When it comes to dealing with conflict and the sin that underlies the conflict that happens between Christians, Jesus is present. All too often we get carried away by our own thoughts, justifications of our actions; our own pride gets in the way; our refusal to admit that we are wrong, because the other person is always to blame. But what difference would it make believing that Jesus is with us in those times? Does it affect how we see others, knowing that they belong to Jesus and that he is with them as he is with us? That these are our brothers and sisters in Christ and not our enemies.

Jesus’ promise is comforting to us, but it is also very confronting at times. Sometimes Jesus’ presence with us is not what we want. We don’t want a Jesus who insists on staying close, persists in being in the middle of what we do and say, especially when it comes to those things we do and say in the name of Christ. But that is exactly where he said he would be.

If you and I were left on our own to deal with our sins, we would not be here. But the fact is that Jesus has taken our sins, he brings forgiveness and healing to us, where we cannot. This is the good news of the Gospel. We are all here in this church because we have been called by our God to be his children, through his son Jesus Christ. Jesus is the head of the church—that means he is the head of this church, and he is present with us in this life, even outside the doors of this church building. He is present with us to give us peace, forgiveness, healing, community. I do not believe that any of us are here by random chance. God has called each and every one of you here because he has a purpose for you and because he is giving each of you his word and his sacrament to strengthen you in faith.

When we gather together, by the fact of who we are as his baptised children, we carry his name. We don’t come to worship in our name, this would be considered outrageous. But we also don’t meet together outside worship in our name.

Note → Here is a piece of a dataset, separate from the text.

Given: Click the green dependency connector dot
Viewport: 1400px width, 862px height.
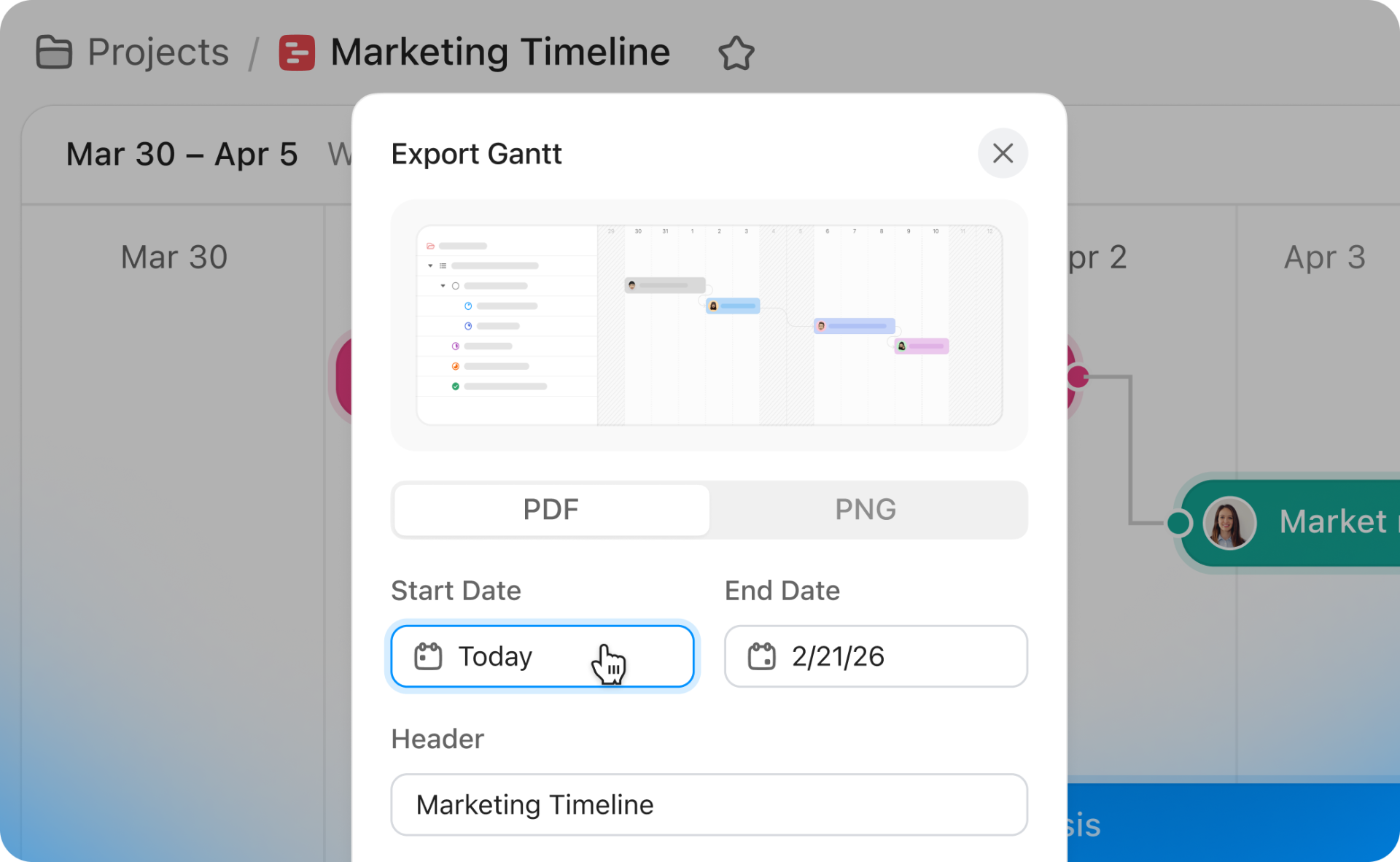Looking at the screenshot, I should coord(1178,523).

Jesus is not just with us in this building on Sunday and then not with us when we leave.

The process of dealing with sins and conflict is laid out by Jesus in this reading today. I would encourage you all to re-read it and see what God is saying to you specifically through this word. However, the fact is it actually takes courage to follow through with what he says to do, but this is why it is important for us to realise that we do this in Jesus’ name, therefore he is present and leading us. We don’t do it alone.

I would encourage each of you to stop for a while and to consider what it means for you that Jesus is present when you are around your brothers and sisters in Christ. This doesn’t just have to be among us, but any Christians. I had the privilege of hosting the ecumenical ministers’ meeting here at Burnie last week, and I read this Gospel reading out and we talked about it together and Jesus was with us, because we were gathered as Christians. Knowing this was something special on that day, and we had great prayer time with and for each other.

I encourage you in those times where it is hard to trust Jesus to reach out to him, because he is the only one who has your best interest in his heart; he is the only one who gives you what you need. I encourage you not to ignore him, but to follow him even when things are difficult, because he will lead you on the right path.

And finally I encourage you to give thanks that Jesus is true to his promise of being with us, because we all need him in our lives.